During The Great Battle of the Last Alliance, there were an estimated 100,000 elves that fought with the armies of Isildur. This was one of the first scenes in the first LOTR movie. However, in the trilogy, it appears that only a small number of elves show up to Helms Deep and overall left the majority of the fighting to the humans. Why did the elves not participate during the rest of the war?
Well, for one thing, NONE of the elves were at Helm's Deep in the books. Peter Jackson made that one up :)
As for why none fought with Aragorn in the Gondor theater of war, there are 3 reasons:
There weren't all THAT many Elves left in Middle Earth by the time of the War of the Ring - most had already left Middle-Earth to sail into the West. There also weren't all that many Dwarves - a lot of them had been killed in Moria, and Erebor was JUST being repopulated from a complete zero at the time of Smaug and The Hobbit.
They actually DID participate in the war, just not in the Gondor theater.

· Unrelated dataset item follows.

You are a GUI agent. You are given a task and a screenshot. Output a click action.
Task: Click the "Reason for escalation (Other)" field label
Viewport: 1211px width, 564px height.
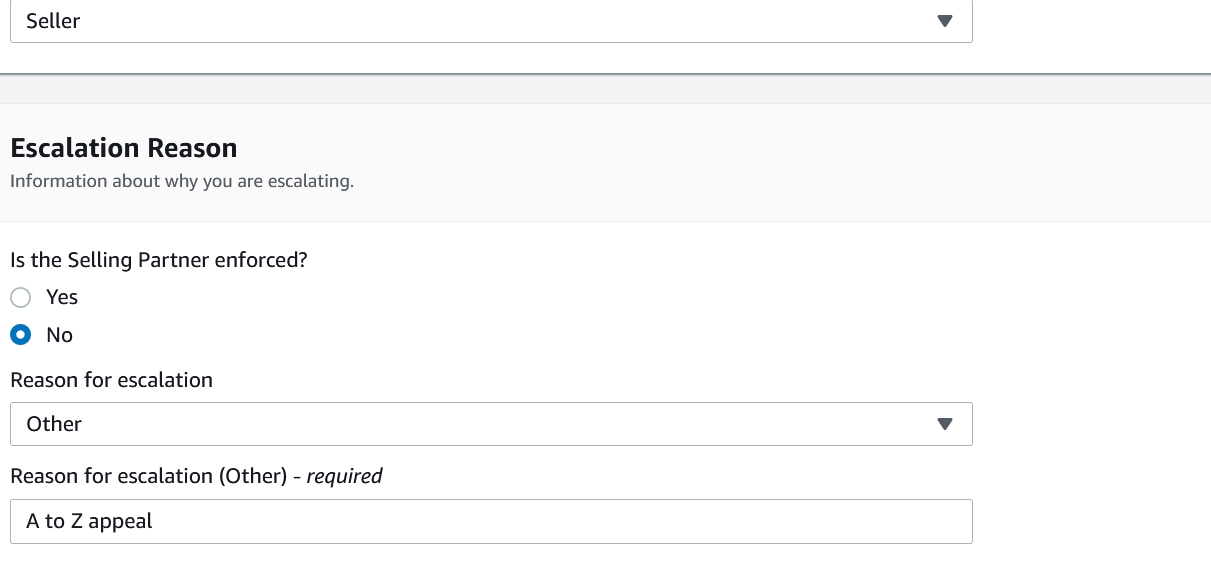(x=150, y=476)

Dwarves had their own problems at the moment to deal with - those of Erebor / the Lonely Mountain along with the men of Dale were besieged by Easterlings to the north.

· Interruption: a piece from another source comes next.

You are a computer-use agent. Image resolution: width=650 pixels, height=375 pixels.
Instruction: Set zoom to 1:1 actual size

This was actually by "design" of Gandalf, with the aim of splitting up Sauron's forces:
So it was that when the War came at last the main assault was turned southwards; yet even so with his far-stretched right hand Sauron might have done great evil in the North, if King Dáin and King Brand had not stood in his path.
... (this all from Appendices in Return of the King):
'I grieved at the fall of Thorin,' said Gandalf; 'and now we hear that Dáin has fallen, fighting in Dale again, even while we fought here. I should call that a heavy loss, if it was not a wonder rather that in his great age he could still wield his axe as mightily as they say that he did, standing over the body of King Brand before the Gate of Erebor until the darkness fell.

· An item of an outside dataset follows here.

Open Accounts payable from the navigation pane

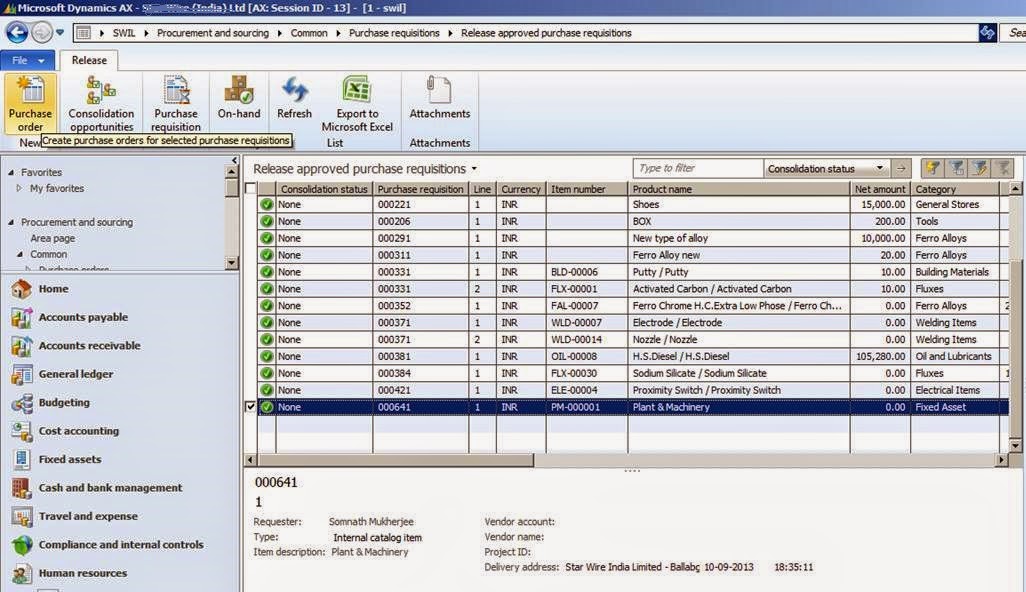[x=88, y=317]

'Yet things might have gone far otherwise and far worse. When you think of the great Battle of the Pelennor, do not forget the battles in Dale and the valour of Durin's Folk. Think of what might have been. Dragon-fire and savage swords in Eriador, night in Rivendell. There might be no Queen in Gondor. We might now hope to return from the victory here only to ruin and ash. But that has been averted - because I met Thorin Oakenshield one evening on the edge of spring in Bree. A chance-meeting, as we say in Middle-earth.'
Elves of Mirkwood and Lórien came under attack by forces from Dol Guldur at the same time
Elves and Dwarves lived fairly far from Gondor. IIRC at least 500-600 miles for most part but I'll dig deeper. Even had they been free from fighting AND numerous, they wouldn't have gotten there on time.
It seems unlikely that there even were 100,000 Elves in Middle-Earth by the time of the War of the Ring. There were only three Elven realms left - Northern Mirkwood, Lothlórien and Rivendell - and these were small and sparsely populated: the company was able to walk from the borders of Lórien to the centre in a single day, and there seemed to be only a single large town. I doubt they together had anything near that amount of fighters - plus, of course, they did have their own battles to fight during the War.
Many of the Elves were wiped out at the end of the Second Age in the very battle you refer to, and most of the others have been slowly migrating westwards, out of Middle-Earth and over the Sea to Valinor.